Each of the online events was hosted by Sabrina Galloway, chief strategist of co-founder of The Galloway Group, and wife of Pistons guard Langston Galloway.

Swilley noted that many of the events would have been live community events but because of the pandemic, they were forced to host them virtually instead. The flexibility of moving online contributed to a larger viewership — and the added benefit of having some guests who otherwise might not have been available to travel to Detroit.

“(I’m proudest of) the named women on the panel. Ordinarily, it’s in person, so it would have been harder to get that caliber of women to participate in person,” Swilley said. “We’ve been able to engage on a national level because they’re tuning in from home. That’s been a plus.”

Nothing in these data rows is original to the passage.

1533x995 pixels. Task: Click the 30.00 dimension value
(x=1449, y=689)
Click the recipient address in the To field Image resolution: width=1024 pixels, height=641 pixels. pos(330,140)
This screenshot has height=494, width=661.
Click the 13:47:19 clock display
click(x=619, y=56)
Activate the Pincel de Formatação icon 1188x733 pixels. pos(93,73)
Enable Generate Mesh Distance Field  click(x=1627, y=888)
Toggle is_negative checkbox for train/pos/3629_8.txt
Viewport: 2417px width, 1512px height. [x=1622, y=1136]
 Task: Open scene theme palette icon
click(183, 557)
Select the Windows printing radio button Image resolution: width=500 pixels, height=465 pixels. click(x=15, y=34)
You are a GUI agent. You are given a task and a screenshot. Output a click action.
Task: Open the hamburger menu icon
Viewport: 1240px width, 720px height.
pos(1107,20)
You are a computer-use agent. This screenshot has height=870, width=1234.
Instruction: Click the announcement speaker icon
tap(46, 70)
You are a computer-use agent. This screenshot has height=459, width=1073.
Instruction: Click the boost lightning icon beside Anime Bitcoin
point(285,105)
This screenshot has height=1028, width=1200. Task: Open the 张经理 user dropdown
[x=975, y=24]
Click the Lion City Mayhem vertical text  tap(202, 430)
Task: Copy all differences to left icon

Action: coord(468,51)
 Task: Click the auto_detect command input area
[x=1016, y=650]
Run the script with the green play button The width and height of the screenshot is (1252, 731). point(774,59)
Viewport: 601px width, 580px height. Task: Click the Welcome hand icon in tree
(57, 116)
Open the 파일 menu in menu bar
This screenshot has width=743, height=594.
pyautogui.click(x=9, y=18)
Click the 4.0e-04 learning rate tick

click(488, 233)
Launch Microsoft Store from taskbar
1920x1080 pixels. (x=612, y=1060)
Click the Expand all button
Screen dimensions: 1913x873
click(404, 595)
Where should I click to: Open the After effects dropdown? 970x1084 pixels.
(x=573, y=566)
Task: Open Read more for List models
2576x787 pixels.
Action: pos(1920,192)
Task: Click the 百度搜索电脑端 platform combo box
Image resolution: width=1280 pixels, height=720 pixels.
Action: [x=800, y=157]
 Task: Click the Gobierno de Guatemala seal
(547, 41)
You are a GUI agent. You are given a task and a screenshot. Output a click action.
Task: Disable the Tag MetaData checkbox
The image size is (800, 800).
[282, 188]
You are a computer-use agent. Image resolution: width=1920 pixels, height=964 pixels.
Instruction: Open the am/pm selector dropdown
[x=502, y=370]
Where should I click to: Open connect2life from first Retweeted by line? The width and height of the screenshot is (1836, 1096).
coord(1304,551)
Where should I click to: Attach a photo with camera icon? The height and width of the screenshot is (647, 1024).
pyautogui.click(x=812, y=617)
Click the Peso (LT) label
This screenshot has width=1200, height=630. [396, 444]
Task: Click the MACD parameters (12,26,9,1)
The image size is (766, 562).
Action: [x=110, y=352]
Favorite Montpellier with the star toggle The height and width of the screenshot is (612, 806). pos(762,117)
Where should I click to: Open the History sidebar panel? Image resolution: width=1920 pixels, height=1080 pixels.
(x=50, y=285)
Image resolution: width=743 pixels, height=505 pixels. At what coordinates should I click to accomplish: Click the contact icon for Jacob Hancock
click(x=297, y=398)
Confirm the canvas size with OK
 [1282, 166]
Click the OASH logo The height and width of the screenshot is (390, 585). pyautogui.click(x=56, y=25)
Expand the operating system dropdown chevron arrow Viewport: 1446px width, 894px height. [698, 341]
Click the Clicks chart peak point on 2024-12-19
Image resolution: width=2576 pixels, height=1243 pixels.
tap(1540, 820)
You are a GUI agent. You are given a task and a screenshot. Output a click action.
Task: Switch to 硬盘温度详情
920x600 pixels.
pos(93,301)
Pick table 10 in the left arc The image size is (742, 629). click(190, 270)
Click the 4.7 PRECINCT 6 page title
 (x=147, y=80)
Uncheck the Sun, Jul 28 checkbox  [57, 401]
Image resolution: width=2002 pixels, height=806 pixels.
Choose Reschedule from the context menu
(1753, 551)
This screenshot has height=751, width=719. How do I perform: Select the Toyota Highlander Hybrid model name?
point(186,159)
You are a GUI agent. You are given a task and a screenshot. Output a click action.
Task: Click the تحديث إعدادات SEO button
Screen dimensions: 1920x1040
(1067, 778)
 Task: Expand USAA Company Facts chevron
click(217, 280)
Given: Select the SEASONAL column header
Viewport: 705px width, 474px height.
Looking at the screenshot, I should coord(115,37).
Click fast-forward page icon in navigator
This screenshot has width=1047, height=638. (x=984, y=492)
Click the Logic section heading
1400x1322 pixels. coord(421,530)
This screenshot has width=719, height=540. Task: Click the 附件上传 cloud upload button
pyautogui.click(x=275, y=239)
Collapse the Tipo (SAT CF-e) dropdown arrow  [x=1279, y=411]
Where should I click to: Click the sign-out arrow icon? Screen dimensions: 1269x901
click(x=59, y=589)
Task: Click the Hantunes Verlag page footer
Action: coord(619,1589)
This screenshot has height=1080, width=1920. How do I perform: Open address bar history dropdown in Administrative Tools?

The panel discussion on mental health featured Pistons team psychiatrist Dr. Corey Yeager, along with development coach J.D. DuBois and former Piston Earl Cureton. The topics included coping with staying at home, warning signs of depression and tips for mental health for athletes.

 As part of their Pistons Fit initiative, there was a virtual yoga session on Friday and there will be a virtual cooking session hosted by the team nutritionist, Carrie Aprik.

In a normal year, the Pistons would be in their offseason, but with basketball in limbo, the programming for Swilley and her team continues into the summer. They’re planning several events aimed at the LGBTQ community during Pride Month in June, in addition to a virtual 5K and a Detroit Bike Tour and scavenger hunt, which are scheduled for July and August.

“We’ve definitely gotten good engagement and when people register online, we can capture that,” Swilley said. “We have more eyeballs on us and people have appreciated programming because they’re not doing much at home and we’ve gotten really good feedback.”